La Voz (The Voice) is the debut solo album by Héctor Lavoe, It was released on 1975 under the label of Fania Records. 
It had two major hits on Latin America and U.S.: "El Todopoderoso" and "Mi Gente". The song "Mi Gente" featured in the soundtrack on the video game Grand Theft Auto: Vice City Stories on the fictitious Latin music radio station "Radio Espantoso".

Track listing

"El Todopoderoso" - 4:20
"Emborráchame de Amor" - 2:57 
"Paraíso de Dulzura" - 4:33 
"Un Amor de la Calle" - 3:21 
"Rompe Saragüey" - 6:31  
"Mucho Amor" - 2:08 
"Tus Ojos" - 3:33 
"Mi Gente" - 5:29

Personnel
Héctor Lavoe - Vocals
Tom Malone - Trombone  
José Rodríguez - Trombone
Ray Maldonado - Trumpet solo on "Mi Gente"

ROWS:
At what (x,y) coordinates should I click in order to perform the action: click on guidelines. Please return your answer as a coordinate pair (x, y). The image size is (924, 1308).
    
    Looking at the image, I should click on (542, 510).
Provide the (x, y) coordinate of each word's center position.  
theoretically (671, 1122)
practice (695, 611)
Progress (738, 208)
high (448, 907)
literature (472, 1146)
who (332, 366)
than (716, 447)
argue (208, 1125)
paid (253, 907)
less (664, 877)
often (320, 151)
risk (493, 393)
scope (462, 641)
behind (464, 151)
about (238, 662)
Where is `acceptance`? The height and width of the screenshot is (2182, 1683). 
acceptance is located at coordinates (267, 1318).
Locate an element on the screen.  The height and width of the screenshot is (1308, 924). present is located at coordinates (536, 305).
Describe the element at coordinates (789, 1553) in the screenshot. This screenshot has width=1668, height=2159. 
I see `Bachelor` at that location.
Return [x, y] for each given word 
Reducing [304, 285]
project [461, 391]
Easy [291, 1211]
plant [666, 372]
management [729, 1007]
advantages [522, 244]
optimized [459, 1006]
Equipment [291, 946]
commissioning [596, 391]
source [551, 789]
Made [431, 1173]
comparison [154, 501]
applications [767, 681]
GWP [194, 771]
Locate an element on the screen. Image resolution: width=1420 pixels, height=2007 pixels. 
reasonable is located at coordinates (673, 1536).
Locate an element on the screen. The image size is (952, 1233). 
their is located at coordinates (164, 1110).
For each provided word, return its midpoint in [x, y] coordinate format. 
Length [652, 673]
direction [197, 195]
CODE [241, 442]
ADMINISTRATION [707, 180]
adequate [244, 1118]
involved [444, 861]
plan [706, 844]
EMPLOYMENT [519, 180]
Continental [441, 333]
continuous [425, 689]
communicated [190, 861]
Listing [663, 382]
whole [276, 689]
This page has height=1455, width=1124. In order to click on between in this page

SHORT EXERCISE: List every song title in the track listing of the La Voz album text, in the order given.

CORRECT RESULT:
"El Todopoderoso"
"Emborráchame de Amor"
"Paraíso de Dulzura"
"Un Amor de la Calle"
"Rompe Saragüey"
"Mucho Amor"
"Tus Ojos"
"Mi Gente"